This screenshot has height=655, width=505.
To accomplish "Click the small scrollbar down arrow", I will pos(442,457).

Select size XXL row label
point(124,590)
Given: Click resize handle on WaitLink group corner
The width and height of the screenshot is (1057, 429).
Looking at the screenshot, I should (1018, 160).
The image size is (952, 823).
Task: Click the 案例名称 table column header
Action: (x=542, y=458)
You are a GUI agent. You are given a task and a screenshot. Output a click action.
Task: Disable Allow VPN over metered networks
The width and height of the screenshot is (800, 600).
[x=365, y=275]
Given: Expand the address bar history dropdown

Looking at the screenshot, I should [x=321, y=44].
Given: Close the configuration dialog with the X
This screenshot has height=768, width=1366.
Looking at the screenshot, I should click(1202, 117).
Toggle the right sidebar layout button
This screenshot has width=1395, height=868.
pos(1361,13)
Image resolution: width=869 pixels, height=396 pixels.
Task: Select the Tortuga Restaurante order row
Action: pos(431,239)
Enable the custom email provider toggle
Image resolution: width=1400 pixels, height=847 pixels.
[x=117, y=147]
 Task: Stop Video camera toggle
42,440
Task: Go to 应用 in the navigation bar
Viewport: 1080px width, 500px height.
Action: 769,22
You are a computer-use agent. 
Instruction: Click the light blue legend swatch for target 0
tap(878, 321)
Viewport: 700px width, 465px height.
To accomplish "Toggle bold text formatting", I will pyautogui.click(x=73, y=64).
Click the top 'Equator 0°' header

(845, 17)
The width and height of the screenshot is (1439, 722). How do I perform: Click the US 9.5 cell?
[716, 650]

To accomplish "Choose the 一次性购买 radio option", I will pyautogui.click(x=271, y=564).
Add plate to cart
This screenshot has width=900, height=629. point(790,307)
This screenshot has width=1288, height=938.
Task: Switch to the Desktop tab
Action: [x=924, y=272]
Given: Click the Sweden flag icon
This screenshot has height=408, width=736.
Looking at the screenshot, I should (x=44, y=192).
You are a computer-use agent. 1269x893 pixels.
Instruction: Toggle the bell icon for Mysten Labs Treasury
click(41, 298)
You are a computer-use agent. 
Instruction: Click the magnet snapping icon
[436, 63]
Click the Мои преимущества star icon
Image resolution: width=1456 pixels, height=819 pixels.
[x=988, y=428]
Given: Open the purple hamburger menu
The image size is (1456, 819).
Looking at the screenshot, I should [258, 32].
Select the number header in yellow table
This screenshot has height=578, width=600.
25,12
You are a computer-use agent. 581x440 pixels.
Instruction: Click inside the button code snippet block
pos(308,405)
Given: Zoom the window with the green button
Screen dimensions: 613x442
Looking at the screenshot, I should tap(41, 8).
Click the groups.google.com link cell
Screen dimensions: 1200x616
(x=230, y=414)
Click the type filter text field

> [What is required]:
Write out all the material exactly, keeping each word.

> [Solution to this task]:
This screenshot has height=655, width=505.
To accomplish "Click the small scrollbar down arrow", I will pos(442,457).

Select size XXL row label
point(124,590)
Given: Click resize handle on WaitLink group corner
The width and height of the screenshot is (1057, 429).
Looking at the screenshot, I should (1018, 160).
The image size is (952, 823).
Task: Click the 案例名称 table column header
Action: (x=542, y=458)
You are a GUI agent. You are given a task and a screenshot. Output a click action.
Task: Disable Allow VPN over metered networks
The width and height of the screenshot is (800, 600).
[x=365, y=275]
Given: Expand the address bar history dropdown

Looking at the screenshot, I should [x=321, y=44].
Given: Close the configuration dialog with the X
This screenshot has height=768, width=1366.
Looking at the screenshot, I should click(1202, 117).
Toggle the right sidebar layout button
This screenshot has width=1395, height=868.
pos(1361,13)
Image resolution: width=869 pixels, height=396 pixels.
Task: Select the Tortuga Restaurante order row
Action: pos(431,239)
Enable the custom email provider toggle
Image resolution: width=1400 pixels, height=847 pixels.
[x=117, y=147]
 Task: Stop Video camera toggle
42,440
Task: Go to 应用 in the navigation bar
Viewport: 1080px width, 500px height.
Action: 769,22
You are a computer-use agent. 
Instruction: Click the light blue legend swatch for target 0
tap(878, 321)
Viewport: 700px width, 465px height.
To accomplish "Toggle bold text formatting", I will pyautogui.click(x=73, y=64).
Click the top 'Equator 0°' header

(845, 17)
The width and height of the screenshot is (1439, 722). How do I perform: Click the US 9.5 cell?
[716, 650]

To accomplish "Choose the 一次性购买 radio option", I will pyautogui.click(x=271, y=564).
Add plate to cart
This screenshot has width=900, height=629. point(790,307)
This screenshot has width=1288, height=938.
Task: Switch to the Desktop tab
Action: [x=924, y=272]
Given: Click the Sweden flag icon
This screenshot has height=408, width=736.
Looking at the screenshot, I should (x=44, y=192).
You are a computer-use agent. 1269x893 pixels.
Instruction: Toggle the bell icon for Mysten Labs Treasury
click(41, 298)
You are a computer-use agent. 
Instruction: Click the magnet snapping icon
[436, 63]
Click the Мои преимущества star icon
Image resolution: width=1456 pixels, height=819 pixels.
[x=988, y=428]
Given: Open the purple hamburger menu
The image size is (1456, 819).
Looking at the screenshot, I should [258, 32].
Select the number header in yellow table
This screenshot has height=578, width=600.
25,12
You are a computer-use agent. 581x440 pixels.
Instruction: Click inside the button code snippet block
pos(308,405)
Given: Zoom the window with the green button
Screen dimensions: 613x442
Looking at the screenshot, I should tap(41, 8).
Click the groups.google.com link cell
Screen dimensions: 1200x616
(x=230, y=414)
Click the type filter text field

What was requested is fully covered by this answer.